One of the local communities which constitute the neighborhood of Blokovi of Novi Beograd was named Ada Međica in the 1990s, with a population of 5,012 in 1991 and 4,636 in 2002. Local community was later abolished and the island is now part of the local community "Sava".

== Nature ==

The island is forested with 250 wildly grown oak trees, between 50 and 100 years old, majority originating from the 1920s. In 2015-2017 some 2,500 seedlings of pedunculate oak and ash were planted throughout the island.

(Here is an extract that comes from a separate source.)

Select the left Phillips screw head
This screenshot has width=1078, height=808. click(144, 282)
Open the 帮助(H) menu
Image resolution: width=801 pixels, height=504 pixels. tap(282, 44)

The forest was a habitat for the sparrows, mallards and pigeons, but by the 2010s they were almost completely wiped out by the growing population of crows. Two large flocks of the wild geese live on the island and are an attraction for the visitors. Other birds which can be found on the island include blue tits, woodpeckers, pheasants, collared doves, herons, jays and hen harriers.

== Characteristics ==

Ada Međica has no resident population, but has 87 weekend-stilt houses and 202 house-boats owned by the residents of Belgrade. Maximum size of the stilt house or the house-boat is 25 m2. Necessary electricity is provided by the solar panels. Water was conducted through the pipe on the Sava river bed and a mini-waterworks with five taps was built on the island. During summer, over 2,000 Belgraders spend weekends on Ada Međica, which is accessible only by small boats, including the seasonal boat line from the Block 44. Leisure activities include swimming, walking and barbecues, as the area is nearly intact and without touristic facilities. Only the western, upstream tip of the island is concreted to prevent the erosion.

The Sava river's stream is so strong that it pushes the island 50 to 100 centimeters per year in the downstream direction. The island is regularly flooded by the river and an operation of "anchoring" the island is deemed too expensive by the local authorities. During the floods, the island is regularly covered with mud and usually flooded so much that the boats have to be used for the transportation from one stilt house to another. There are two small beaches, officially classified as the "wild beaches". One is near the northern, concreted tip and the other is a sandy beach close to the southern tip.